## PROMPT 1
Answer these about the Greenville Avenue fire piece, one line each:
(a) Which attorney is defending duPerier in the liability lawsuit?
(b) On what morning did firefighters put out the blaze?
(c) What did the 6-year-old say the charred remnants were like?
## PROMPT 2
Please recast the paragraph of the Greenville Avenue fire piece beginning "I've been trying for several days" as a short bulleted list that keeps its main facts.
## PROMPT 3
Write the next part of the Greenville Avenue fire piece, picking up after its final sentence.

I've been trying for several days to reach Jon duPerier, the owner of the burned-out block of Greenville Avenue that was once home to, among others, Terilli's and Greenville Bar and Grill. No luck. I've also left several messages for attorney Robert Miller, who's defending duPerier in that liability lawsuit brought by GBG and Hurricane Grill owner Gregg Merkow last month. Miller filed a response three weeks ago, which reads, in short: duPerier did nothing wrong, so there. But according to Miller's assistant, he's been unavailable for comment for the last several days. I've also tried, repeatedly, to reach Jeannie Terilli. And, Merkow.
Even my 6-year-old is dumbstruck by the state of the charred remnants, which look today as they did moments after firefighters put out the blaze on the morning of March 2. "It's like an exhibit in a museum," he said the other day, after we finished up lunch at the Blue Goose. He couldn't believe the saltshakers were still on the tables. The couple that tried to squeeze past us on the remaining sliver of sidewalk couldn't believe "someone hasn't shoveled that shit out of there by now." (Hey, lady, there's a 6-year-old present!)

## GIVEN INFORMATION
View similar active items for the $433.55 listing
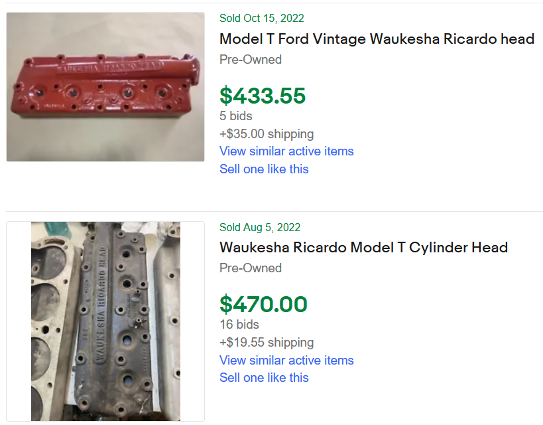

## FINAL RESULT 1
(a) Robert Miller
(b) The morning of March 2
(c) An exhibit in a museum

## FINAL RESULT 2
- For several days the writer has tried, with no luck, to reach Jon duPerier, owner of the burned-out Greenville Avenue block that once housed Terilli's and Greenville Bar and Grill, among others.
- The writer has left several messages for attorney Robert Miller, who is defending duPerier in the liability lawsuit that GBG and Hurricane Grill owner Gregg Merkow brought last month.
- Three weeks ago Miller filed a response saying, in short, that duPerier did nothing wrong. His assistant says he has been unavailable for comment for the last several days.
- The writer has also tried repeatedly to reach Jeannie Terilli and Merkow.

## FINAL RESULT 3
It's been more than two months since Angela Hunt wrote that the city would "be expediting permits" for a pronto rehab. She wrote in early March that "the reconstruction also means that we won't be looking at a burned out building for months." But that was before the lawsuit. And before Hunt went on maternity leave. Hunt tells Unfair Park she expects to return to council meetings next week, at which point she hopes to schedule a visit with duPerier about what's up.
Neighborhood residents and nearby business owners all say the same thing: All they've heard are rumors. Since the lawsuit, that's it. Just rumors. If that. Then, they just shrug: Whatever.
I did, however, just talk to Kevin Duke at KAD Solutions, among the myriad names and companies whose banners decorate the chain-link fence.
Says Duke, yes, duPerier is still planning on rebuilding and using the original exterior facade, which is being held up by supports at the moment. But it's been slow-going for a number of reasons.
"Unfortunately," he says, "the clients that were in the actual building -- Terilli's, Mick's and so forth -- those guys had done some work that wasn't permitted over the years by the city, so now that we're rebuilding we have to get re-permitted." There are also issues, he says, with making sure they have the proper number of parking spaces required by the city given the building's square footage.
"Any time you say, 'We're expediting it though the city,' it's always a fun, long journey," Duke says. "We're in a holding pattern. And I think there are some other issues between the tenants and the owner they're trying to get hashed out" -- meaning, of course, the lawsuit.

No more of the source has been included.